(TASK OBJECTIVE) Edit the entries beginning with the line that contains "흥덕 (139, 135)" and continuing through the line that contains "Shorewood (387, 1902)", replacing "Recent" with "Newest" and leaving all else unchanged. Reproduce only those lines.

(EXERCISE DATA)

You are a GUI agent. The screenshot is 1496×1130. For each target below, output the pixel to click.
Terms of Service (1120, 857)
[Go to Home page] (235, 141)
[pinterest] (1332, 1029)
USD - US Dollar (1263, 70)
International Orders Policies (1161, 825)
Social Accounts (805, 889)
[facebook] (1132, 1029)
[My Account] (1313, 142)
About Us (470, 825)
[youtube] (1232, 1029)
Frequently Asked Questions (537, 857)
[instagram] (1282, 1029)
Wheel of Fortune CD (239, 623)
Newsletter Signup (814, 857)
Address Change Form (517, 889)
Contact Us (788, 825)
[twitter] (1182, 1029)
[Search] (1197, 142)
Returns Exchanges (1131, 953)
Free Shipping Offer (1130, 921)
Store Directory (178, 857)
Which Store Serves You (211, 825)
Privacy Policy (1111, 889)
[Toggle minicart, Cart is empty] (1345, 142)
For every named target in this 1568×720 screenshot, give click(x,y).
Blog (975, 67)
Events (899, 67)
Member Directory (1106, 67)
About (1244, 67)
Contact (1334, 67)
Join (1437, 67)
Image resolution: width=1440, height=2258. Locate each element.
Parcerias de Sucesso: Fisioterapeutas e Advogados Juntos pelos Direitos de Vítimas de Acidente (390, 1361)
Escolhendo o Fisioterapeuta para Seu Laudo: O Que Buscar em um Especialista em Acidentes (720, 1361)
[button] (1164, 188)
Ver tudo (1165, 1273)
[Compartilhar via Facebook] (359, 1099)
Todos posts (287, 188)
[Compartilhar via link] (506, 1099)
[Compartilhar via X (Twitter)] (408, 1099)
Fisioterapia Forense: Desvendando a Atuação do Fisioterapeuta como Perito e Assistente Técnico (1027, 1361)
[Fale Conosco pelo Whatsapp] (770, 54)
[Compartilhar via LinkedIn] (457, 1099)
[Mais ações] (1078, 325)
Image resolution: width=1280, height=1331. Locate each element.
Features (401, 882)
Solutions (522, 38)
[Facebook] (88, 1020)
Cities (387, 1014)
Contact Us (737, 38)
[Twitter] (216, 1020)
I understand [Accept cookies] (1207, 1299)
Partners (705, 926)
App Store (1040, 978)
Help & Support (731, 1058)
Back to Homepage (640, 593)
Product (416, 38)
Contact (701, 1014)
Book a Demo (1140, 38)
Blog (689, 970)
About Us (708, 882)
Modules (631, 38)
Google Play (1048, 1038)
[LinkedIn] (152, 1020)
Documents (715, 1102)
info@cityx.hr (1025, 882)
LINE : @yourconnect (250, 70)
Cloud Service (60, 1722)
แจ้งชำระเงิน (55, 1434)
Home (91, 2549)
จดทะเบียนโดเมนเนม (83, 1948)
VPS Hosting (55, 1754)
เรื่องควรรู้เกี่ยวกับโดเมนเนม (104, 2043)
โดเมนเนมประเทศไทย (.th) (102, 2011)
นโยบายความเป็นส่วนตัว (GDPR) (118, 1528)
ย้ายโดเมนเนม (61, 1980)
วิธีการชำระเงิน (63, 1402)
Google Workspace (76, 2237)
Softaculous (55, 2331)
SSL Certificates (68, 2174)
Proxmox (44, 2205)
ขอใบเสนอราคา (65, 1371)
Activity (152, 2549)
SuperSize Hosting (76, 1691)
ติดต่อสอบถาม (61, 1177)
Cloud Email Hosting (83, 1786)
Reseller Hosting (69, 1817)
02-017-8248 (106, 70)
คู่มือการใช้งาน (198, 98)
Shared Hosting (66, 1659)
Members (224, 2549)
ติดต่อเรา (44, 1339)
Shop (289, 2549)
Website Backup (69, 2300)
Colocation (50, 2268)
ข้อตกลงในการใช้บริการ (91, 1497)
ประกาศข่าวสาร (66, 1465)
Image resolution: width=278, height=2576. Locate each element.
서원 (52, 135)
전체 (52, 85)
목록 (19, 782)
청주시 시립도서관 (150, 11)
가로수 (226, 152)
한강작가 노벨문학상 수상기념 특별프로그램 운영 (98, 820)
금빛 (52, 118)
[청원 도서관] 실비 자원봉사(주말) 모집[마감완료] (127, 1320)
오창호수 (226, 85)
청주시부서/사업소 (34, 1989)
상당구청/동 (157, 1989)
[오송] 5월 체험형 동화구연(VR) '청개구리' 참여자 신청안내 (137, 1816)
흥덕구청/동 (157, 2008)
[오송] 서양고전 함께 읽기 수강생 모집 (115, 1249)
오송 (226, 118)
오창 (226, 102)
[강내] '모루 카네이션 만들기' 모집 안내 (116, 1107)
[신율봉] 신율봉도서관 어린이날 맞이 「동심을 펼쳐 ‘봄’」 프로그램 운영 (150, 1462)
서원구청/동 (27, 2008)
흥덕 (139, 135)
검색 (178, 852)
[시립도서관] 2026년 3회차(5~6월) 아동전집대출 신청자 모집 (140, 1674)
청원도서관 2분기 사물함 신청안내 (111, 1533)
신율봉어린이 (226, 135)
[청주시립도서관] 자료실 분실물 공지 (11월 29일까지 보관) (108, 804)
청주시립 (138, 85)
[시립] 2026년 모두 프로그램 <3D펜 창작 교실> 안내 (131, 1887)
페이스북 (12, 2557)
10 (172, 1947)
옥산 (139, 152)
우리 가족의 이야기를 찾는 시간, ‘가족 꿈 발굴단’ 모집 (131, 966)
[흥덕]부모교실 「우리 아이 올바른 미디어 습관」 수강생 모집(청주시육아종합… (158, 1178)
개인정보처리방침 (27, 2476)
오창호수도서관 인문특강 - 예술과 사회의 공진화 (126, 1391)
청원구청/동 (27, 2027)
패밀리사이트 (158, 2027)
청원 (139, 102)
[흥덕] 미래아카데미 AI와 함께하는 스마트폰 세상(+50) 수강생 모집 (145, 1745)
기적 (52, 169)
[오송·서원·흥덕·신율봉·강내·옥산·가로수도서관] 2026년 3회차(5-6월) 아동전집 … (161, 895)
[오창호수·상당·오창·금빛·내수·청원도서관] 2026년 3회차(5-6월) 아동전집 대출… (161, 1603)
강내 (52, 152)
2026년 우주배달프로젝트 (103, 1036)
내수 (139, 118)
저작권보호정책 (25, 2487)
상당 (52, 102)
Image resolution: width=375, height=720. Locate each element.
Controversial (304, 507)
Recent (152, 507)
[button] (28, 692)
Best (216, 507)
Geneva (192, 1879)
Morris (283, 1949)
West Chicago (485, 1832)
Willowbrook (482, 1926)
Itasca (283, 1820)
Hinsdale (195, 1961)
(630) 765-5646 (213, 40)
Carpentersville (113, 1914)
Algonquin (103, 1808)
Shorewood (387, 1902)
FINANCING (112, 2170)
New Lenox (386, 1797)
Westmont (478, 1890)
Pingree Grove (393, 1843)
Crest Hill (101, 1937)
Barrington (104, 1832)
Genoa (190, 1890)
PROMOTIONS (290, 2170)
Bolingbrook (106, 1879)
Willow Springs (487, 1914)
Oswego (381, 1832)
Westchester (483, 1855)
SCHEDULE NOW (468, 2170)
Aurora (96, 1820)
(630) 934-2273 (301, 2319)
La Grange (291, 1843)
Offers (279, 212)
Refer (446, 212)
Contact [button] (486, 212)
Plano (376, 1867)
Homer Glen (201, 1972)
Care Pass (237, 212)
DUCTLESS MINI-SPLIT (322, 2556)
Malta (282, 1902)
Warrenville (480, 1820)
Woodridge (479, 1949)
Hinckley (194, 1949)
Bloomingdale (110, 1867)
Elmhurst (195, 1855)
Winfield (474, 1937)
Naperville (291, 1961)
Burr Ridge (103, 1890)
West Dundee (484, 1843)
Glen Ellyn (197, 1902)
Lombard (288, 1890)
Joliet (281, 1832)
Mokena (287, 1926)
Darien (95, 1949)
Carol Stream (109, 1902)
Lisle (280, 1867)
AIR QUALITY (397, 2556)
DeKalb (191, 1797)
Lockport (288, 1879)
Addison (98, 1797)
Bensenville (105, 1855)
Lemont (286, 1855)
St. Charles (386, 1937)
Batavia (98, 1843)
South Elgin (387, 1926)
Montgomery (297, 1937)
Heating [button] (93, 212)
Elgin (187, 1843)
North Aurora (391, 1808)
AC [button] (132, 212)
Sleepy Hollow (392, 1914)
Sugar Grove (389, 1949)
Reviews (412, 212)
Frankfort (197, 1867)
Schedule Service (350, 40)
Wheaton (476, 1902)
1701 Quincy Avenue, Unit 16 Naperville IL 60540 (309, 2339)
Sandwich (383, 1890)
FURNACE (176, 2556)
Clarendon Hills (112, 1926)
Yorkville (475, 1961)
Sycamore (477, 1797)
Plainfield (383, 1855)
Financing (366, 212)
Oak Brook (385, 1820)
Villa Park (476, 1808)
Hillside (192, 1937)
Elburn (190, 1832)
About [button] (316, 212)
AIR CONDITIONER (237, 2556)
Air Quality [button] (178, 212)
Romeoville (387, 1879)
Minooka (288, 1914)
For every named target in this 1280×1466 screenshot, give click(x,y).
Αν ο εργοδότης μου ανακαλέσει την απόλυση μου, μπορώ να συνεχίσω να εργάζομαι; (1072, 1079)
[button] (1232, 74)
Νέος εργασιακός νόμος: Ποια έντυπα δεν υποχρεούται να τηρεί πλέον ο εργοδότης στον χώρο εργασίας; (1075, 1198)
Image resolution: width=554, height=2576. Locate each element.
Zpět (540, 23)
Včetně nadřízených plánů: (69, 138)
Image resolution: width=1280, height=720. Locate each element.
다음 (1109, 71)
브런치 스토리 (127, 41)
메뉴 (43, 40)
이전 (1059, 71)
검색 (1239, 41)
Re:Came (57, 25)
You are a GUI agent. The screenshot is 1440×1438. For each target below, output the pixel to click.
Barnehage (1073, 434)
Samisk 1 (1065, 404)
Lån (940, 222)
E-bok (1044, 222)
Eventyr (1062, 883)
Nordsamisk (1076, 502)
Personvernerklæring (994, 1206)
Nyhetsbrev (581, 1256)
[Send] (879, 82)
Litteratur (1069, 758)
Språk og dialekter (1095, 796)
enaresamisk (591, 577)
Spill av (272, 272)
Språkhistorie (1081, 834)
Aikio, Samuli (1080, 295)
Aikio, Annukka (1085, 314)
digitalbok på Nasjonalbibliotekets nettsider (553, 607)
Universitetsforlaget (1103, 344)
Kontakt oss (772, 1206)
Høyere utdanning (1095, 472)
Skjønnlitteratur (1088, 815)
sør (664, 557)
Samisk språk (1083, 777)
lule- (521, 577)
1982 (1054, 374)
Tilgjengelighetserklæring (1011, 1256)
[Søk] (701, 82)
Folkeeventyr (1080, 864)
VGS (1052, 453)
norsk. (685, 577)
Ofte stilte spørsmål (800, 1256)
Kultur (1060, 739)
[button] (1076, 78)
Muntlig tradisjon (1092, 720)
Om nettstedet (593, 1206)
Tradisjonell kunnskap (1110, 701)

(FINAL RESULT)
흥덕 (139, 135)
검색 (178, 852)
[시립도서관] 2026년 3회차(5~6월) 아동전집대출 신청자 모집 (140, 1674)
청원도서관 2분기 사물함 신청안내 (111, 1533)
신율봉어린이 (226, 135)
[청주시립도서관] 자료실 분실물 공지 (11월 29일까지 보관) (108, 804)
청주시립 (138, 85)
[시립] 2026년 모두 프로그램 <3D펜 창작 교실> 안내 (131, 1887)
페이스북 (12, 2557)
10 (172, 1947)
옥산 (139, 152)
우리 가족의 이야기를 찾는 시간, ‘가족 꿈 발굴단’ 모집 (131, 966)
[흥덕]부모교실 「우리 아이 올바른 미디어 습관」 수강생 모집(청주시육아종합… (158, 1178)
개인정보처리방침 (27, 2476)
오창호수도서관 인문특강 - 예술과 사회의 공진화 (126, 1391)
청원구청/동 (27, 2027)
패밀리사이트 (158, 2027)
청원 (139, 102)
[흥덕] 미래아카데미 AI와 함께하는 스마트폰 세상(+50) 수강생 모집 (145, 1745)
기적 (52, 169)
[오송·서원·흥덕·신율봉·강내·옥산·가로수도서관] 2026년 3회차(5-6월) 아동전집 … (161, 895)
[오창호수·상당·오창·금빛·내수·청원도서관] 2026년 3회차(5-6월) 아동전집 대출… (161, 1603)
강내 (52, 152)
2026년 우주배달프로젝트 (103, 1036)
내수 (139, 118)
저작권보호정책 (25, 2487)
상당 (52, 102)
Image resolution: width=375, height=720. Locate each element.
Controversial (304, 507)
Newest (152, 507)
[button] (28, 692)
Best (216, 507)
Geneva (192, 1879)
Morris (283, 1949)
West Chicago (485, 1832)
Willowbrook (482, 1926)
Itasca (283, 1820)
Hinsdale (195, 1961)
(630) 765-5646 (213, 40)
Carpentersville (113, 1914)
Algonquin (103, 1808)
Shorewood (387, 1902)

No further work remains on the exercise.